Quand Ellen Page s'essaie aux jeux vidéo...
Arrivé au bout du frère spirituel d'Heavy Rain, créé par le même studio Quantic Dream et son bon vieux PDG français David Cage, j'en viens à penser que le film interactif, sujet cher aux yeux du dernier cité, a de longues années devant lui. Voilà des années que le jeu vidéo tend à se soucier plus de la forme que du fond, privilégiant énormément l'aspect visuel et scénaristique au détriment du gameplay, il existe quelques exceptions mais la tendance est à "l'évolution" et l'élargissement des horizons anciennement prédéfinis par les aînés des nouveaux développeurs. Malheureusement me direz-vous. Il faut bien évidemment remettre les points sur les "i", je n'ai absolument rien contre le fait de proposer quelque chose de différent, il faut bien évidemment de tout pour faire un monde.
Le problème de Beyond : Two Souls ? C'est qu'il fait maladroitement ce qu'il est censé mettre en avant. A l'instar d'un Heavy Rain pas franchement folichon mais dont j'ai apprécié la découverte et l'expérience interactive qu'il proposait, le scénario de Beyond s'avère décousu au possible. La chronologie désordonnée, visant à inter-mêler le présent aux flashbacks donne au final peu de relief à une narration qui ne retrouve jamais son second souffle, aucunement épaulée par la succession des événements et dont les ellipses béantes qui la parsèment nuisent grandement à l'immersion.
L'histoire reste néanmoins correcte, fortement aidée par la prestation d'Ellen Page qui interprète magnifiquement bien Jodie Holmes et certains choix influent également sur la fin du jeu, bien qu'on aurait aimé plus d'embranchements scénaristiques. Le scénario aborde de nombreux thèmes chers au commun des mortels que nous sommes tels que le sentiment d'appartenance, la xénophobie, l'Hubris, la Frontière, la solitude, la remise en question des principes fondamentaux de l'existence, la mort, etc.
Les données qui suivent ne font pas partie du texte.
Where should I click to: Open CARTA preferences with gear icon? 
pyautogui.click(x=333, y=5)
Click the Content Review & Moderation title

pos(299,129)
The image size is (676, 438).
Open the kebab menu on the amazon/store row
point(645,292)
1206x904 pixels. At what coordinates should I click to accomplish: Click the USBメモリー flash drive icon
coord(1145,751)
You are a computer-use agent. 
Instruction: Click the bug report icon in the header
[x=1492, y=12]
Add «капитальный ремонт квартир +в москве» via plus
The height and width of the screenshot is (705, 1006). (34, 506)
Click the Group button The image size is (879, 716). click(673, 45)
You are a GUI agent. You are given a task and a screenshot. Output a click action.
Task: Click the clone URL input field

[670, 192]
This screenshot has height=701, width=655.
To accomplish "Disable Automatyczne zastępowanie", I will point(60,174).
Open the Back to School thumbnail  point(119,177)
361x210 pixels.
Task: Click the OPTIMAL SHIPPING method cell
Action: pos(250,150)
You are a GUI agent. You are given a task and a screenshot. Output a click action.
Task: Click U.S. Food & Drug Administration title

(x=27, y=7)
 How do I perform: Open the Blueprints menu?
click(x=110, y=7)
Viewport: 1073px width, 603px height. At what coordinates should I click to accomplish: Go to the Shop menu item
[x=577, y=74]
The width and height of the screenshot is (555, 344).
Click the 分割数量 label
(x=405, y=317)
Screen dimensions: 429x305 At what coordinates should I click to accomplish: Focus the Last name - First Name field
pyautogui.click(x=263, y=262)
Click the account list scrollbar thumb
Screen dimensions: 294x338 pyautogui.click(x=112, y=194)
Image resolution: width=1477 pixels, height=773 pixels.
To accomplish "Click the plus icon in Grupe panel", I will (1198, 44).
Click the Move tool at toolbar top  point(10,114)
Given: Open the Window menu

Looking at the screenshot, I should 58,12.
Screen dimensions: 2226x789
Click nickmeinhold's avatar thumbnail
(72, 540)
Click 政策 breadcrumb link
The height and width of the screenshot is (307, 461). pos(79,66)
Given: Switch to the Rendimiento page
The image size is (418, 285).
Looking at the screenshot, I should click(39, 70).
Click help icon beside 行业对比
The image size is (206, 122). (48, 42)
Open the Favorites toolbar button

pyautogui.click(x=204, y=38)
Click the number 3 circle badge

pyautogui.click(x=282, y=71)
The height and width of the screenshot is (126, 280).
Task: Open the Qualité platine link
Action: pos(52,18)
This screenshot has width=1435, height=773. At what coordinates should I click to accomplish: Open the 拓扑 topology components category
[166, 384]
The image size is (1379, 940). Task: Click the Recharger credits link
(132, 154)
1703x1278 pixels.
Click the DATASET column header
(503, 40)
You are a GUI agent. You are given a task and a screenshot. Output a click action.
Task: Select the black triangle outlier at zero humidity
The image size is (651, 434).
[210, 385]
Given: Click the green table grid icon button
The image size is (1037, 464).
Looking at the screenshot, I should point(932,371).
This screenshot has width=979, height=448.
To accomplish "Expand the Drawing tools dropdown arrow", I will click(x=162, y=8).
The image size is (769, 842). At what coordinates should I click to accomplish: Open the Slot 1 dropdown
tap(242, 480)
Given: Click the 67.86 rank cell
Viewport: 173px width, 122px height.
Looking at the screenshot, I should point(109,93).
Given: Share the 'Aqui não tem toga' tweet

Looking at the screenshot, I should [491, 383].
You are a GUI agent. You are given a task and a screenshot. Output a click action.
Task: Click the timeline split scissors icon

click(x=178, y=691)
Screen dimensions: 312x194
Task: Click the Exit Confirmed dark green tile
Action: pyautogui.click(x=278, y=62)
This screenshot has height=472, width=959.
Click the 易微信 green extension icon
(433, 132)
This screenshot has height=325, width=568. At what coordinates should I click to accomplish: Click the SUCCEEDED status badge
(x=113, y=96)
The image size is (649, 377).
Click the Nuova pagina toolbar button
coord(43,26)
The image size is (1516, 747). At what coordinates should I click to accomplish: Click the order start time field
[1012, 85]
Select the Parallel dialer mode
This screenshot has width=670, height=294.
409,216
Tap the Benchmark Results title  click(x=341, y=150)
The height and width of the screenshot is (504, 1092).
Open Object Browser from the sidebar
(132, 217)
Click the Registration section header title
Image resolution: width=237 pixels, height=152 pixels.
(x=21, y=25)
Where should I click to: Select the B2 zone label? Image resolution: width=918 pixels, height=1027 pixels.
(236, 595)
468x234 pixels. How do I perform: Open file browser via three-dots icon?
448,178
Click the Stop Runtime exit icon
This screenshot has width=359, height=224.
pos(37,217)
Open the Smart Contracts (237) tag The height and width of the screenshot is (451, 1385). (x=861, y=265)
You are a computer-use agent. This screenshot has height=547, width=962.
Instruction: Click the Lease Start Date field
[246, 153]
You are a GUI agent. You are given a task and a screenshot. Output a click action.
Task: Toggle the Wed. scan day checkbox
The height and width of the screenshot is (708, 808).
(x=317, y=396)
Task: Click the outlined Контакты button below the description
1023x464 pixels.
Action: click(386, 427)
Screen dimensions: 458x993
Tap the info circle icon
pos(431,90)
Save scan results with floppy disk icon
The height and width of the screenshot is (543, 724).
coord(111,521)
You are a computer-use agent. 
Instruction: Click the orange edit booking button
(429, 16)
Tout un florilège de thèmes pour la plupart bien traités dans le jeu.
Bon,je ne vois vraiment pas l'utilité de parler du gameplay mais il le faut : ne s’extirpant jamais de la facilité absolue, on est d'autant plus convaincus par la volonté des développeurs de rapprocher le plus possible Beyond d'un film tant les phases de gameplay sont poussives, grandement inondées de mouvements de caméra intempestifs. Franchement, ça donne le tournis. Ensuite il y a l'esprit qui accompagne Ellen Page, qu'on peut contrôler afin de sortir Jodie de certaines situations critiques. On se dit qu'il y a quand même des côtés positifs : pouvoir influer sur l'environnement par le biais d'Aiden -l'esprit qui accompagne Jodie- mais lors des phases de recherche, il n'y a rien de tel pour chopper une migraine tant les mouvements sont mal maîtrisés et la caméra, encore une fois, à l'ouest.
A vouloir être un film interactif à part entière, Beyond remplit cependant le cahier des charges graphique, certaines scènes étant d'une beauté rare et il faut reconnaître qu'il fourmille de petites idées bienvenues par phases d'immersion - rapidement déconstruite à coups de flashbacks ou autres avancées dans le temps- comme le chapitre où Jodie se retrouve SdF.
En conclusion, il reste énormément de progrès à faire afin de pouvoir démontrer tout le potentiel des films interactifs que l'on veut nous vendre. Il faut très certainement dépasser les préjugés qui visent à faire croire qu'un film interactif tel que Beyond ne peut s'embarrasser d'un gameplay plus étoffé. Cependant on peut lui reconnaître un certain effort en la matière, les QTE n'étant pas le seul aspect du gameplay, contrairement à son aîné Heavy Rain. Je le conseille néanmoins à ceux qui ont adoré ce dernier tout autant qu'aux fans d'Ellen Page qui y trouveront très certainement leur compte. Pour les autres, passez votre chemin.